ESX shut down VMs when some but not all storage paths failed

fibre-channelvirtual-machinesvmware-esx

I've been on hold now for an hour waiting for VMware support and am betting serverfault can beat them to the answer!

I am running ESX 4.0 and 4.1 on 6 HP blades, using FibreChannel LUN storage. We did some FC network maintenance over the weekend and took down 2 of the 4 paths the ESX hosts have to the storage array (EMC Clariion). When this happened, all 6 ESX hosts shut down all of their VMs.

I saw the messages like this in events:

Path redundancy to storage device naa.600.... degraded. Path vmhba0:.... down. 2 remaining active paths Affected datastores: ....

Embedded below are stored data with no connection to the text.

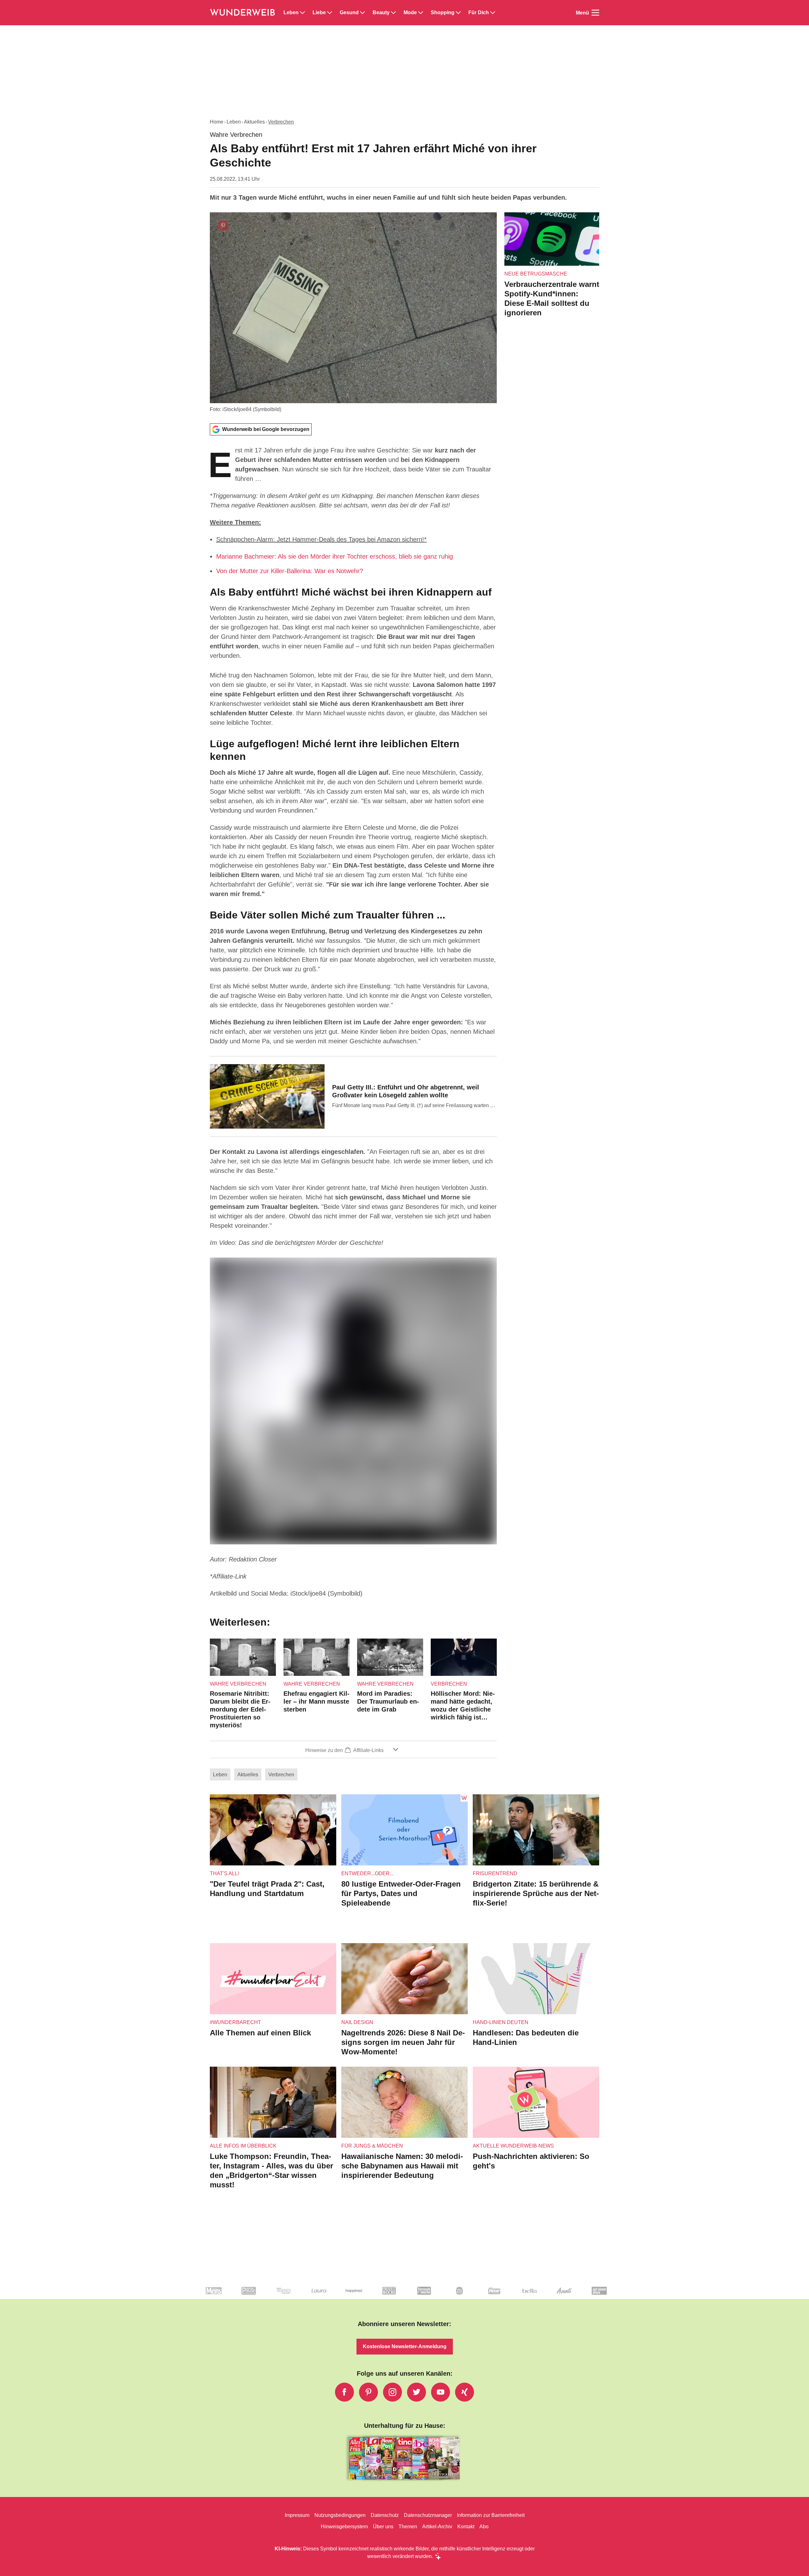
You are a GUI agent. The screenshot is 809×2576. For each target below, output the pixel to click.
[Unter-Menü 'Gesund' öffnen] (362, 13)
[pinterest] (368, 2392)
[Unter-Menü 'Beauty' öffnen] (393, 13)
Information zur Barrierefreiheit (491, 2515)
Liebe (319, 12)
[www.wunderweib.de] (243, 12)
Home (216, 121)
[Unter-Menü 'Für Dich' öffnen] (492, 13)
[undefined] (229, 2296)
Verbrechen (281, 121)
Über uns (383, 2526)
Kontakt (465, 2526)
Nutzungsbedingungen (340, 2515)
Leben (291, 12)
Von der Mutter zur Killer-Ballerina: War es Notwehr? (289, 570)
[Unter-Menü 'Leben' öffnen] (302, 13)
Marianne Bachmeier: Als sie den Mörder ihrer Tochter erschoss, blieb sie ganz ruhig (334, 556)
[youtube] (440, 2392)
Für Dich (478, 12)
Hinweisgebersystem (344, 2526)
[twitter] (416, 2392)
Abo (484, 2526)
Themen (407, 2526)
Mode (410, 12)
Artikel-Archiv (437, 2526)
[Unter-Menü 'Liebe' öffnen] (329, 13)
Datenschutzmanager (428, 2515)
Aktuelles (254, 121)
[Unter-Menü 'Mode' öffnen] (420, 13)
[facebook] (344, 2392)
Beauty (381, 12)
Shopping (442, 12)
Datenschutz (385, 2515)
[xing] (464, 2392)
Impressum (297, 2515)
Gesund (349, 12)
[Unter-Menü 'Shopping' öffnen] (458, 13)
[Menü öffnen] (595, 12)
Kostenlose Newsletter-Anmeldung (405, 2346)
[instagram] (392, 2392)
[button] (353, 1749)
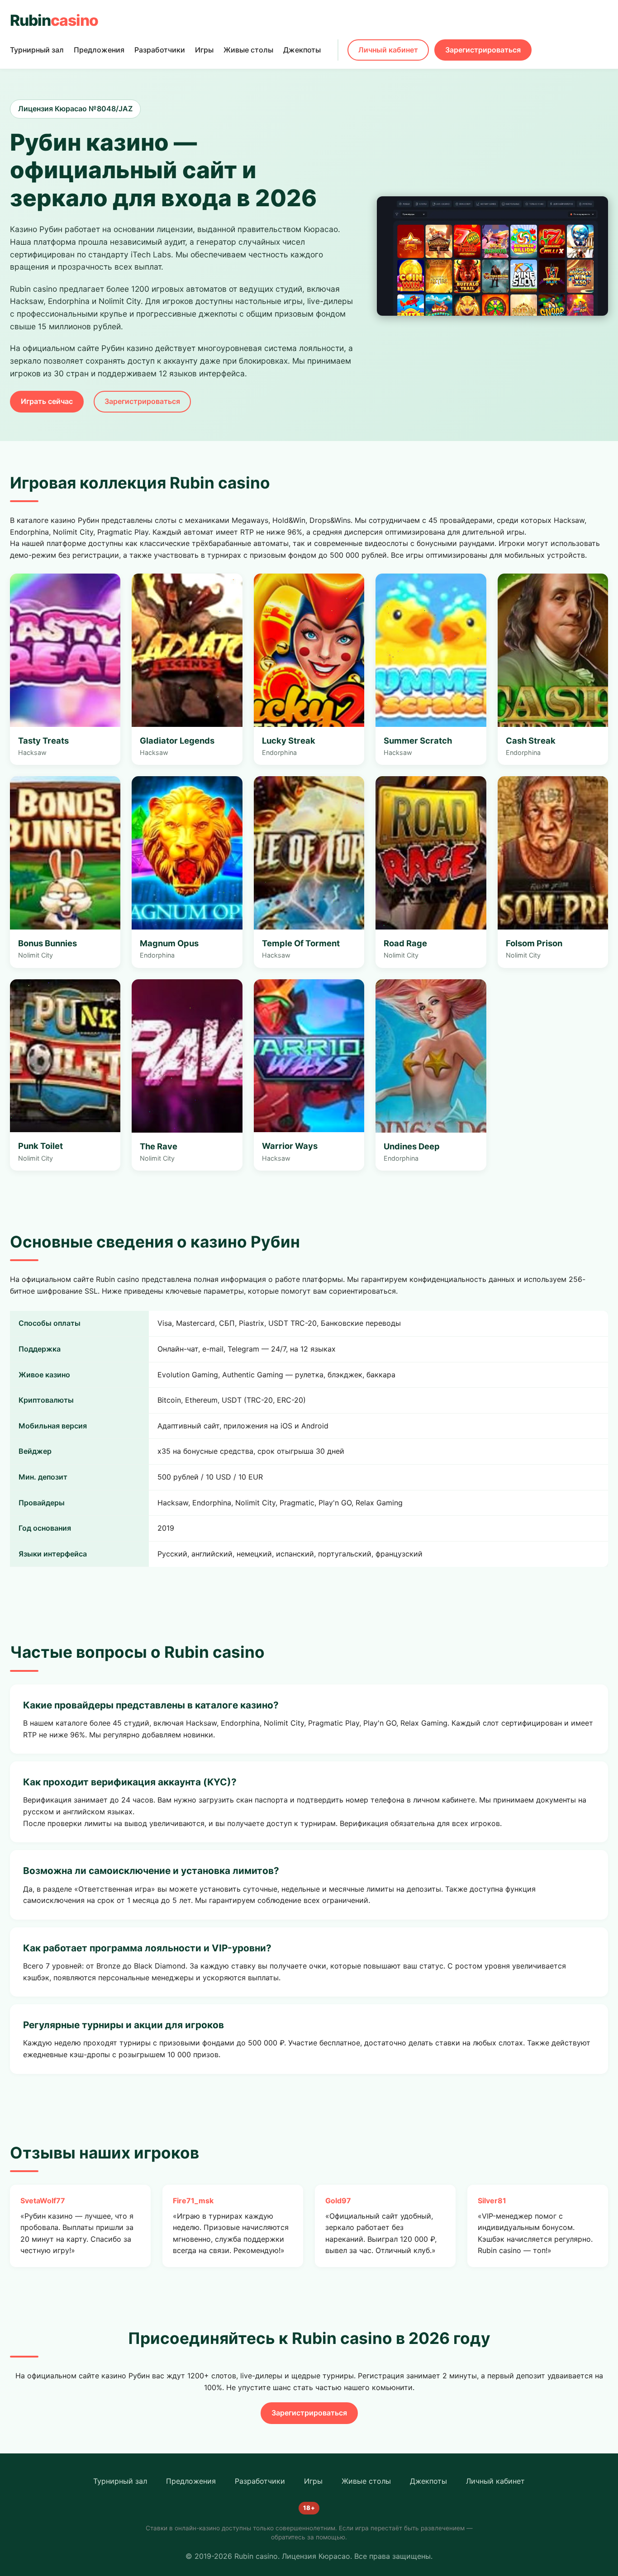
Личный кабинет (388, 49)
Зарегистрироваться (483, 49)
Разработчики (159, 49)
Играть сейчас (47, 401)
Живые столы (248, 49)
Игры (204, 49)
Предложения (99, 49)
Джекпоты (302, 49)
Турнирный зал (37, 49)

this was expected. then 3 minutes later:

Guest OS shutdown for vm1
(this was by the vpxuser)

vm1 is powered off (user "User")

why would it do this if there were still good paths? I don't see any setting like this anywhere. thanks!

Best Answer

As we figured out in the comments, this seemed to be and actually was HA isolation response.

To provide a bit more value to the answer: to avoid such mishaps, I recommend setting up another network path for HA by configuring a service console (ESX)/management port (ESXi) that would utilize a path completely separate from your main network stack (vSwitch, pNICs, physical switch, UPS, power circuit).